• Supplied passage:
####################

Abstract 894
Background
Adult T-cell leukemia/lymphoma (ATL) is a malignancy of mature T lymphocytes induced by human T-cell leukemia virus (HTLV) that has poor outcomes. New molecular targets for prevention and treatment of ATL are urgently needed. We reported that SIRT1, a nicotinamide adenine dinucleotide (NAD+)-dependent histone/protein deacetylase, is highly expressed in primary acute-type ATL cells. NAD+ biosynthesis via nicotinamide phosphoribosyltransferase (NAMPT) modulates SIRT1 activity. We examined the expression and inhibition of NAMPT, a rate-limiting enzyme in NAD+ biosynthesis, in ATL cells.
Methods
Peripheral blood mononuclear cells from ATL patients were carried out in accordance with the guidelines of the Committees for Ethical Review of Research involving Human Subjects at Kagoshima University Hospital. Cell viability was evaluated in the S1T cell line derived from an ATL patient, MT-2 cell line derived from normal human leukocytes transformed by leukemic T-cells from an ATL patient, and primary ATL cells. Animal experiments were approved by the Animal Care and Use Committee of Rakuno Gakuen University in accordance with the Guide for the Care and Use of Laboratory Animals.

####################

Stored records
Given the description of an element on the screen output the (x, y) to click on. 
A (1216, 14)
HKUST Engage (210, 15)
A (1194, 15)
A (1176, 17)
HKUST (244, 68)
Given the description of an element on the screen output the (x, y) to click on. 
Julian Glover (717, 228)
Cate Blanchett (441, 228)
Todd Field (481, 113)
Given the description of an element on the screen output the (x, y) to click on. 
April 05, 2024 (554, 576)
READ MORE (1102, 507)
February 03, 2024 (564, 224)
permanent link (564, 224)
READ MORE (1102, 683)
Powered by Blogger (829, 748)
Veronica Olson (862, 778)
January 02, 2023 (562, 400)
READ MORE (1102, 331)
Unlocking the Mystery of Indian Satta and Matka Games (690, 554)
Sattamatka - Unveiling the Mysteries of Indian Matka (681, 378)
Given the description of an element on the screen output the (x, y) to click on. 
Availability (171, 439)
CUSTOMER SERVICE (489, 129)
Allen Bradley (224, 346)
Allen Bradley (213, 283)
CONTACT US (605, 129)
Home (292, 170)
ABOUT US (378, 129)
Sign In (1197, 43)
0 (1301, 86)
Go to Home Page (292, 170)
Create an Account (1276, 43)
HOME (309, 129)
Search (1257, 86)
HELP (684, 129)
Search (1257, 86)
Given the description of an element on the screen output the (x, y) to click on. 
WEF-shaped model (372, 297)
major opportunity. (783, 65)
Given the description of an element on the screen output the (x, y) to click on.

####################

• Questions on the material:
1. Answer these questions from the ATL abstract:
(a) Which enzyme does the abstract call rate-limiting in NAD+ biosynthesis?
(b) Which committee approved the animal experiments?
(c) From whom was the S1T cell line derived?
2. Decide whether each statement agrees with the ATL abstract. Give yes or no with the deciding words quoted.
(a) SIRT1 is highly expressed in primary acute-type ATL cells.
(b) The MT-2 cell line was derived directly from leukemic cells of an ATL patient.
(c) ATL is a malignancy of immature T lymphocytes.
3. Carry the ATL abstract forward from its last sentence.

• Response list:
1.
(a) Nicotinamide phosphoribosyltransferase (NAMPT).
(b) The Animal Care and Use Committee of Rakuno Gakuen University.
(c) From an ATL patient.

2.
(a) Yes: "SIRT1, a nicotinamide adenine dinucleotide (NAD+)-dependent histone/protein deacetylase, is highly expressed in primary acute-type ATL cells."
(b) No: "MT-2 cell line derived from normal human leukocytes transformed by leukemic T-cells from an ATL patient"
(c) No: "a malignancy of mature T lymphocytes"

3.
Results
Peripheral blood mononuclear cells from acute-type ATL patients expressed significantly higher NAMPT protein levels than cells from healthy controls. FK866, a NAMPT inhibitor, induced apoptosis in cell lines and fresh ATL cells, accompanied by caspase activation, DNA fragmentation, and mitochondrial transmembrane potential disruption in vitro. A pan-caspase inhibitor failed to prevent the FK866-induced cell death, while FK866 increased endonuclease G, a caspase-independent cell death mediator. Intriguingly, FK866 activated autophagy, revealed by increased LC3-II protein levels. Thus, FK866 simultaneously activated apoptosis and autophagy. Finally, FK866 treatment markedly decreased human ATL tumor xenograft growth in immunodeficient mice.
Conclusions
These results demonstrate that NAMPT inhibition induces autophagy and caspase-dependent and -independent cell death in ATL cells, suggesting a novel therapeutic strategy for patients with this fatal disease.
Clinical trial identification
Legal entity responsible for the study
The authors.
Funding
Has not received any funding.
Editorial Acknowledgement
Disclosure
All authors have declared no conflicts of interest.